Jigsaw

What is a Jigsaw?

A jigsaw (also called a saber saw) cuts in a rapid up-and-down motion. The key to excellent results with a jigsaw is to match a specific blade to the type of material you'll cut: wood, metal, plastics, tile, etc. The blade package will indicate what material the blade cuts best.

Most blades are carbon steel, 2 to 3-1/2 in. long and either 1/4 in. wide for making tight radius cuts or 3/8 in. wide for general-purpose cutting. Six-teeth-per-inch blades cut fast but rough; finer blades with 10 or more teeth per inch deliver smoother cuts. Special toothless blades cut everything from leather to tile. When buying blades, consider investing in bimetal blades. They can last 10 times longer and are less likely to break. Most jigsaws accept blades with a 1/4-in. universal tang that locks into the blade clamp with a set screw. Some saws accept only specially designed blades (like bayonet-mount) from their own manufacturer.

Using a Jigsaw with Wood

Jigsaws are ideal for cutting curves and complex shapes in wood. They also work well for making short crosscuts on a board and finishing inside corner cuts that you start with a circular saw. Jigsaws are not good for making fast, long, straight cuts. Use a circular saw instead. When cutting wood, follow these guidelines:

    • Jigsaws work best for cutting softwood that's no more than 1-1/2 in. thick and hardwood up to 3/4 in. thick.
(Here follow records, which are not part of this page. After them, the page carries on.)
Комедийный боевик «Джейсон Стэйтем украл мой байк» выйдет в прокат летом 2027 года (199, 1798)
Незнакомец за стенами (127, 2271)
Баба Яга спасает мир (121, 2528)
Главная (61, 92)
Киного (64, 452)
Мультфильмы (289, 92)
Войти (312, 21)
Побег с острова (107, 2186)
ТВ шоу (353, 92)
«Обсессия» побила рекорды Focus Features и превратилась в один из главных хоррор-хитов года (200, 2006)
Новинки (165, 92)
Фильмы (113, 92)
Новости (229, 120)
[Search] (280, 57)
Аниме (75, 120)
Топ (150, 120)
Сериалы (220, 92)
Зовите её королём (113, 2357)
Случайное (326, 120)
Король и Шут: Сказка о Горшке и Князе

Jigsaw blades tend to bend when cutting curves in thicker boards, leaving a beveled edge rather than a square one. To keep the cut square, use a sharp blade and avoid forcing the saw through the cut.

    • To “plunge cut,” that is, make an entry saw cut into the middle of your wood, tip the jigsaw so that the blade is parallel to the workpiece and the saw's weight rests on the front lip of the shoe. Start the saw at maximum speed, tilt the shoe and steadily lower the stabbing blade into the wood. Try to reserve plunge-cutting for rough work so that an errant blade doesn't slash and mar expensive woods. In fragile material, drill a 1/2-in. starter hole to safely position the blade for a cut.

    • For quick cutting, use a coarser blade. But note that the coarser the blade, the more sanding later.

    • Most wood-cutting blades for jigsaws are designed so the teeth cut on the upstroke. For fine work demanding less chipping—in wood veneers, for example—choose a “downstroke-cutting” blade. An alternative is to place painter's or masking tape on the cutting line path before drawing on the pattern line.

Using a Jigsaw with Metal

With the proper blade, jigsaws can cut through wood with embedded nails, 1/8-in. mild steel, no-iron pipe and sheet metal up to 10 gauge thick.

For cutting sheet metal, choose a finer blade with 21 to 24 teeth per inch. To avoid shredding sheet metal or raising a lot of edge burrs, tightly sandwich the metal between two layers of thin plywood. Cut metal plate and pipe on low speed. For pattern cutting, drill blade starter holes instead of making plunge cuts. Expect it to take a while to cut through the sandwich. When cutting over a workbench or sawhorses, prop the sandwich on rails for adequate blade clearance below.

Features such as higher saw power, long blade stroke, variable speeds and orbital cutting action are all pluses for cutting metals, and are found on more costly jigsaws. Saws that are equipped with vacuum hose connections to keep the pattern cut sightlines free of dust also are a plus. Cutting pipe and mild steel plates wears out blades fast. Keep plenty of blades on hand, select a coarser blade (like 14 teeth per inch) and lubricate the saw cut with cutting oil.